彼は、自身のワインが、当時考えられていた「標準的なワイン」とは異なっているとの考えから各種コンクールへの出品を行なっていませんでしたが、にもかかわらず、RVFやBettan Desseauveなどのワインガイドで評価され続け、ついには彼の造る
甘口ワインがパーカーポイント97-99を得ることもありました。
しかし、以前は最大14haほどあった畑の契約が終了し、返却を余儀なくされ、残った畑とともに信頼のおけるヴィニュロンからブドウを購入する形でワイン造りを再スタートしたのが、今回ご紹介する「ピトン・パイエ(Pithon-Paillé)」です。

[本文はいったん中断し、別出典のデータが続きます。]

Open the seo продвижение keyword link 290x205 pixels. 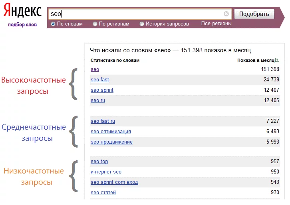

敢えてネゴシアンというスタイルでワインのリリースを行うに至ったのは、シュナン・ブランとカベルネ・フランのスペシャリストでありつづけるためでした。ネゴシアンとなることで、畑を取得しなくともシノンやブルグイユ、ソーミュール・シャンピニー、アンジュといったロワールの優れた赤ワイン、またアンジュ・モザイクやサヴィニエールといった優れた辛口白ワインを造り出すことができます。また、ロワールをよりよく理解できる様々なテロワールを耕作することが可能となり、ヴィニュロンとして更なる経験を得ることも可能となりました。ネゴシアンといえども、ドメーヌのワインと同じく栽培醸造管理が徹底されており、ドメーヌのワインだけでなくネゴシアンのワインも、同じエチケットで自信を持ってリリースされています。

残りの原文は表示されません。